Wave-Convection Interactions Amplify Convective Parameterization Biases in the South Pacific Convergence Zone

Climate models have long struggled to realistically simulate the South Pacific Convergence Zone (SPCZ) and its variability. For example, the default Zhang-McFarlane (ZM) convection in the Community Atmosphere Model version 5 (CAM5) produces too much light precipitation and too little heavy precipitation in the SPCZ, with this bias even more pronounced in the SPCZ region than in the broader tropics. In this presentation, we show that implementing a recently developed convection scheme in the CAM5 yields significant improvements in the simulated SPCZ during austral summer and describe the main reasons behind these improvements. In addition to intensifying both mean rainfall and its variability in the SPCZ, the new scheme produces a larger heavy rainfall fraction that is more consistent with observations and a state-of-the-art reanalysis.
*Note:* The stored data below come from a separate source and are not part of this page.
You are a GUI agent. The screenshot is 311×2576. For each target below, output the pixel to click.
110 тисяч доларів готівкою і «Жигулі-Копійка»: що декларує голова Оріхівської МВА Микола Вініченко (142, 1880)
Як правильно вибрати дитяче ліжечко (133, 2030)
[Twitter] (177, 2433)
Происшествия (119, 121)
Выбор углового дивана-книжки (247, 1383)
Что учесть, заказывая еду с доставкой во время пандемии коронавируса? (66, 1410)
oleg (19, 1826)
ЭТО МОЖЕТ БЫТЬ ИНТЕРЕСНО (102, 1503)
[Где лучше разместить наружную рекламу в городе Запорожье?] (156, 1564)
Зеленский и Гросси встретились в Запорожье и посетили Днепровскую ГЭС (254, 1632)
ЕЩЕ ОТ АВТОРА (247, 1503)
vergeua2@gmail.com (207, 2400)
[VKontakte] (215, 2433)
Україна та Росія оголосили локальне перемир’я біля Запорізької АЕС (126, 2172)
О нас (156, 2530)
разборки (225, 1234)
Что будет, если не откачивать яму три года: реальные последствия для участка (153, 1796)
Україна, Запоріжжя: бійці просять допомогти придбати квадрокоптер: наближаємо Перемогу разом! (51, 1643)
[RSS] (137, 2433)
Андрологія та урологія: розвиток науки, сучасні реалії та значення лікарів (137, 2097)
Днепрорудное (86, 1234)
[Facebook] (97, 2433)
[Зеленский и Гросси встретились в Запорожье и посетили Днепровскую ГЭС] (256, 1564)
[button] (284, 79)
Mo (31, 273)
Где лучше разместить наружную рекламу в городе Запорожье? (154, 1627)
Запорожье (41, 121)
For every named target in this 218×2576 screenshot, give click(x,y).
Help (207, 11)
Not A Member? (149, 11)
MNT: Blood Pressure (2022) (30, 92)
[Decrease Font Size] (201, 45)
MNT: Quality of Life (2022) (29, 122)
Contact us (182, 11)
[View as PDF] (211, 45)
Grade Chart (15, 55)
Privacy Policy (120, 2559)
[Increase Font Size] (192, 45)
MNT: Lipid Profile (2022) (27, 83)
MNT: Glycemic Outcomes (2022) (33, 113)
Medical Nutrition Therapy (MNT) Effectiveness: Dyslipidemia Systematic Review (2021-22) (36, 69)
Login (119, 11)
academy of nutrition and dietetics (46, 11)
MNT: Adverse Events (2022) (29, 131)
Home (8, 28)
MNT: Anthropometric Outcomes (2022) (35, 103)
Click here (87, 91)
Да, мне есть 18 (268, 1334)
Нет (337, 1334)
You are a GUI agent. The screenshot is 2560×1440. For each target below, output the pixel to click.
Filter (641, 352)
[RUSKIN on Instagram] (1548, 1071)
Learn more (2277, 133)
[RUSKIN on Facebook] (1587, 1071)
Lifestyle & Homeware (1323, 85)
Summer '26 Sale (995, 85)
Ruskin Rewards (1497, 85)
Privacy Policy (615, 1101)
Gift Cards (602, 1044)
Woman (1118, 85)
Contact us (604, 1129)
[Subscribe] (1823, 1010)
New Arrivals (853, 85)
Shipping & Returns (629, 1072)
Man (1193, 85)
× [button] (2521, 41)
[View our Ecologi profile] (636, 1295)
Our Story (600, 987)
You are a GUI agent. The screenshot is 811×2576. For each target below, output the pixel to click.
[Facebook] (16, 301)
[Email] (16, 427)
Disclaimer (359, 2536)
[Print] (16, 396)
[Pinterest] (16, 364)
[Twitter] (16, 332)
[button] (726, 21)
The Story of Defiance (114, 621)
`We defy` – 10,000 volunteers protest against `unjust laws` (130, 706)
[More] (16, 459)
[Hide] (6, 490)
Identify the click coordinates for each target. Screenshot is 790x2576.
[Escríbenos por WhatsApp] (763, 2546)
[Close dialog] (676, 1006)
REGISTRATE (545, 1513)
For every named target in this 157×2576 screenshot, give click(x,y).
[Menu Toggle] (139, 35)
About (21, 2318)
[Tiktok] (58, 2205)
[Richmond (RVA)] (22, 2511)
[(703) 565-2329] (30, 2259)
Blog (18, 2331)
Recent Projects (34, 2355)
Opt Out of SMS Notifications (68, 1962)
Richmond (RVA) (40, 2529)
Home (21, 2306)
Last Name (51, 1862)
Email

This shift toward heavier, more variable rainfall amounts is linked to increases in both the magnitude and altitude of diabatic heating associated with convective precipitation, thereby intensifying lower tropospheric convergence along the SPCZ axis and increasing the extent to which convection influences the upper-level circulation. Increased diabatic production of potential vorticity in the upper troposphere increases the distortion effect exerted by convection on transient Rossby waves passing through the SPCZ region. The much weaker distortion effects in simulations using the ZM scheme mean that waves are more likely to propagate continuously through the region rather than dissipate locally, thereby reducing updrafts and weakening convection within the SPCZ. Our results outline a dynamical framework for evaluating model representations of tropical-extratropical interactions within the SPCZ region and clarify why convective parameterizations that produce a more realistic top-heavy profile of deep convective heating are beneficial to representing the SPCZ and its variability.